Bathroom bill fight is far from over | Arkansas Blog

Friday, March 3, 2017

Bathroom bill fight is far from over

Posted By on Fri, Mar 3, 2017 at 9:59 AM

STILL FIGHTING THE BATHROOM WAR: Sen. Greg Standridge.
  • STILL FIGHTING THE BATHROOM WAR: Sen. Greg Standridge.
Don't be misled by headlines that say Sen. Greg Standridge (R-Russellville) will withdraw a broad bill to prohibit use of any public restroom by someone with a birth certificate that doesn't match the posted gender. The bathroom fight isn't over.

As this article makes clear, he has further unconstitutional meanness in mind.

Standridge said Thursday that instead of seeking passage of his bathroom-access bill he will file a bill to "help our school superintendents, school boards and everything else ... feel a little more comfortable about setting their policies when it comes to dealing with bathroom issues."

The planned bill would give schools immunity from lawsuits over their policies on bathroom access, but it would not dictate what those policies should be, he said.
Come on. You know what this is about. It's to give a pass to discrimination against transgender students. Standridge isn't looking to protect the rare school district that respects and protects transgender students.

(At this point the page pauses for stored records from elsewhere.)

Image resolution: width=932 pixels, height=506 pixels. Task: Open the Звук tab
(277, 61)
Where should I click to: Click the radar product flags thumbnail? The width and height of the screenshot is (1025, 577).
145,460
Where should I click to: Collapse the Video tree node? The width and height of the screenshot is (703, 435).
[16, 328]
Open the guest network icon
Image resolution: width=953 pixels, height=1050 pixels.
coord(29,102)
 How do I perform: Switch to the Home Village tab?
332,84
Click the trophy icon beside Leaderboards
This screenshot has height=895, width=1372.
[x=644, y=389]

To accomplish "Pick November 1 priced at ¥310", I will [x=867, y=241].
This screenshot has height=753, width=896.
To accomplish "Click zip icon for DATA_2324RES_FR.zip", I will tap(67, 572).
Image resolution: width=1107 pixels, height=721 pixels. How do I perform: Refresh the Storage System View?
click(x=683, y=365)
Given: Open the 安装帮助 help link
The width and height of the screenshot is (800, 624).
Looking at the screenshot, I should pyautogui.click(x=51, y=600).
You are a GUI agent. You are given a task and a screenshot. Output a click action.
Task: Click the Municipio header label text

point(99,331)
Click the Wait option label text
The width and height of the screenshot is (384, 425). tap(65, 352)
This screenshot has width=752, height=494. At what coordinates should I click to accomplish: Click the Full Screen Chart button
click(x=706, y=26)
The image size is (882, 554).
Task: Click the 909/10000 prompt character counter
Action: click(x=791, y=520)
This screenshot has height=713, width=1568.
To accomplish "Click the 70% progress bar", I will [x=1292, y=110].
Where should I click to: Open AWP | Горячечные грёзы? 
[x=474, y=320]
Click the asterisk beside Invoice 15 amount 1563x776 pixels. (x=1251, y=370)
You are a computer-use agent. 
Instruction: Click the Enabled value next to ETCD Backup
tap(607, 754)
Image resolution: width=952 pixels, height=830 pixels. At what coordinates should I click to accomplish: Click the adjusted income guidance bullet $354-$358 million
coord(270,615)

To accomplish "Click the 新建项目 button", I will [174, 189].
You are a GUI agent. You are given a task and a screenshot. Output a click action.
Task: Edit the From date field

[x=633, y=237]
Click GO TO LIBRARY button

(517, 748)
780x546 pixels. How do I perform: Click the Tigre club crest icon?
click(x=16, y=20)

Standridge and others depict this as "compromise" and not a "North Carolina bill." They are wrong. There is no compromise. Also: Arkansas is already North Carolina. We have two laws from 2015 every bit as bad as that in North Carolina. We have legalized discrimination against LGBT people to all who cite a religious pretext and the anti-gay Arkansas Supreme Court just said another law prohibits local governments from giving civil rights protection to LGBT people.

Standridge's civil immunity bill for schools that allow discrimination against transgender children would give us a trifecta of discrimination. No human rights group will support it. Federal constitutional rights are not to be given away by the Arkansas legislature, though it certainly tried to do so in the Faubus era. Any civil immunity granted here might well be upheld by a state Supreme Court ever ready to kiss up to the legislature, but — so far — the Arkansas legislature doesn't set federal court rules.

Mean and stupid is no way to go through life, but the Arkansas legislature this week seems determined to do otherwise.

Almost alone among his GOP posse, Gov. Asa Hutchinson has not been mean and stupid during this legislative session. He's tried to keep this issue off the table. Can he succeed this rebranded assault on children?